* **What to do**: Write out exactly the lines that run from the one containing "Image resolution: width=145, height=2576." to the end of the entries below, with both end lines included.
==== Exercise material
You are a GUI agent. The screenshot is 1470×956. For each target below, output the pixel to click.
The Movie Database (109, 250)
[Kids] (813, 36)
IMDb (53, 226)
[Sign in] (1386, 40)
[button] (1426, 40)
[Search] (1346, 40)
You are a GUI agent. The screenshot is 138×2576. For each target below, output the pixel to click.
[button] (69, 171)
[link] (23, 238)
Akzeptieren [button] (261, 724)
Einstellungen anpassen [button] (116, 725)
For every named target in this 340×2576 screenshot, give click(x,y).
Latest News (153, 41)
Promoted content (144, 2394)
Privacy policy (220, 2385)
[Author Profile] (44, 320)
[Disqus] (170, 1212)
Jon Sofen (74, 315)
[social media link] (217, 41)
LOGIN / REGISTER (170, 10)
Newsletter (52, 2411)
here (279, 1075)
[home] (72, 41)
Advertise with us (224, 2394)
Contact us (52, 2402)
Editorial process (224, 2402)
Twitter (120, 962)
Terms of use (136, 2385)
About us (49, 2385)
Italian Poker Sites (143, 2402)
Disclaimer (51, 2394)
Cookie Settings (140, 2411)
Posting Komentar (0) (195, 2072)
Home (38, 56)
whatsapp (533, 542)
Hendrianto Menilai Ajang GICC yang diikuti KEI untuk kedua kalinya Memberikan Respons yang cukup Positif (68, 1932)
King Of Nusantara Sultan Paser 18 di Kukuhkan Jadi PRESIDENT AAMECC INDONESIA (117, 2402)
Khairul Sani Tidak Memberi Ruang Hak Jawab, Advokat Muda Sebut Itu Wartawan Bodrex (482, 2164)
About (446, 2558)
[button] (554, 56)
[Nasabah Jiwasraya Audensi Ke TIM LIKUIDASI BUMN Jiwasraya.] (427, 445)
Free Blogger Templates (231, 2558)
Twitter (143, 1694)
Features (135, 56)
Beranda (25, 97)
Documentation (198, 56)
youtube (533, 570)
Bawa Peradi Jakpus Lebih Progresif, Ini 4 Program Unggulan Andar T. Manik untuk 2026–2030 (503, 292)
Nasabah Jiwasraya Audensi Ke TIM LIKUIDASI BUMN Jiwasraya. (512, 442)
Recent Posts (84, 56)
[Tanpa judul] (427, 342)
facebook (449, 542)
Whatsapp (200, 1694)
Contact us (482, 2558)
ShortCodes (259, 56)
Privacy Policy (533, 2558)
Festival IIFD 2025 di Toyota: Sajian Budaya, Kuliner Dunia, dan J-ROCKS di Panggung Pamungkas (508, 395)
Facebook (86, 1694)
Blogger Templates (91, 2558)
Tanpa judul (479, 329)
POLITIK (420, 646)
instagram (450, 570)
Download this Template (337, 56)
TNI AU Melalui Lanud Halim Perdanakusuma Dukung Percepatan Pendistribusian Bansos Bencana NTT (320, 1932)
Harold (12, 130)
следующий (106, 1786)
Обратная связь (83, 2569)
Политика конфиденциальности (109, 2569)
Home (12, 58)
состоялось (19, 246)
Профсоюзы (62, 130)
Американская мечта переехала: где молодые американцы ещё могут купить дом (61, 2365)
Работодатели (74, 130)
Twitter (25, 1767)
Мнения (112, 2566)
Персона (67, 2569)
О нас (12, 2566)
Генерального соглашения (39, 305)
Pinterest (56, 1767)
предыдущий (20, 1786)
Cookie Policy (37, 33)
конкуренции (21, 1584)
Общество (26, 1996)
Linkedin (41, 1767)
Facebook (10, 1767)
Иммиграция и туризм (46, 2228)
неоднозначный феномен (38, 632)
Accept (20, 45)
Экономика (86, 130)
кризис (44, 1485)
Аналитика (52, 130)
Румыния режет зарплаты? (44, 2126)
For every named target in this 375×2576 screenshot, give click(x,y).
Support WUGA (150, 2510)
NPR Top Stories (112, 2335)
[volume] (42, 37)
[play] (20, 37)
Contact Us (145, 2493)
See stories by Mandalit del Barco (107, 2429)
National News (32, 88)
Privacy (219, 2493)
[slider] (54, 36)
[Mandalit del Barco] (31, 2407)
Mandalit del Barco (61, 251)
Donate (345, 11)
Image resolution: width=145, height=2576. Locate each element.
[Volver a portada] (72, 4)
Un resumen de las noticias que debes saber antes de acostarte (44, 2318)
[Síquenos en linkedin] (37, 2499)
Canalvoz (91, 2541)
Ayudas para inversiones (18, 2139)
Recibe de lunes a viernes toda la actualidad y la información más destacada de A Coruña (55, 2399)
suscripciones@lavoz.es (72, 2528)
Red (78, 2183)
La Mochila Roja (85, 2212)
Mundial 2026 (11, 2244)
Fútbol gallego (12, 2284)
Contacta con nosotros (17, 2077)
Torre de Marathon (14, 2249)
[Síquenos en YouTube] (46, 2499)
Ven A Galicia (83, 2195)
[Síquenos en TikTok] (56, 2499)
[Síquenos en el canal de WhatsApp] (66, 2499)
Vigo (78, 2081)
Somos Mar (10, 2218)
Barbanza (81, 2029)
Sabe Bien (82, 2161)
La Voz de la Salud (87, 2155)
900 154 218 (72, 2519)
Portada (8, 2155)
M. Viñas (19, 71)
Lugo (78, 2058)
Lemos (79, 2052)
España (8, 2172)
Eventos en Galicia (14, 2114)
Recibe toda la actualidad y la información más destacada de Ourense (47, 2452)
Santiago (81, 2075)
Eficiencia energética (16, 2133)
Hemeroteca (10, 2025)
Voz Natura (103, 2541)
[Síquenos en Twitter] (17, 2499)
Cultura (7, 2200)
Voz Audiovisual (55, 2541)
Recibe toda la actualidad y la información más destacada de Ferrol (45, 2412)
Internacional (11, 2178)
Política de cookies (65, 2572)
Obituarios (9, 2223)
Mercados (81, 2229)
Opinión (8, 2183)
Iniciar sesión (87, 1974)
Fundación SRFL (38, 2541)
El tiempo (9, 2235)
========
* **Response below**:
Image resolution: width=145, height=2576. Locate each element.
[Volver a portada] (72, 4)
Un resumen de las noticias que debes saber antes de acostarte (44, 2318)
[Síquenos en linkedin] (37, 2499)
Canalvoz (91, 2541)
Ayudas para inversiones (18, 2139)
Recibe de lunes a viernes toda la actualidad y la información más destacada de A Coruña (55, 2399)
suscripciones@lavoz.es (72, 2528)
Red (78, 2183)
La Mochila Roja (85, 2212)
Mundial 2026 (11, 2244)
Fútbol gallego (12, 2284)
Contacta con nosotros (17, 2077)
Torre de Marathon (14, 2249)
[Síquenos en YouTube] (46, 2499)
Ven A Galicia (83, 2195)
[Síquenos en TikTok] (56, 2499)
[Síquenos en el canal de WhatsApp] (66, 2499)
Vigo (78, 2081)
Somos Mar (10, 2218)
Barbanza (81, 2029)
Sabe Bien (82, 2161)
La Voz de la Salud (87, 2155)
900 154 218 (72, 2519)
Portada (8, 2155)
M. Viñas (19, 71)
Lugo (78, 2058)
Lemos (79, 2052)
España (8, 2172)
Eventos en Galicia (14, 2114)
Recibe toda la actualidad y la información más destacada de Ourense (47, 2452)
Santiago (81, 2075)
Eficiencia energética (16, 2133)
Hemeroteca (10, 2025)
Voz Natura (103, 2541)
[Síquenos en Twitter] (17, 2499)
Cultura (7, 2200)
Voz Audiovisual (55, 2541)
Recibe toda la actualidad y la información más destacada de Ferrol (45, 2412)
Internacional (11, 2178)
Política de cookies (65, 2572)
Obituarios (9, 2223)
Mercados (81, 2229)
Opinión (8, 2183)
Iniciar sesión (87, 1974)
Fundación SRFL (38, 2541)
El tiempo (9, 2235)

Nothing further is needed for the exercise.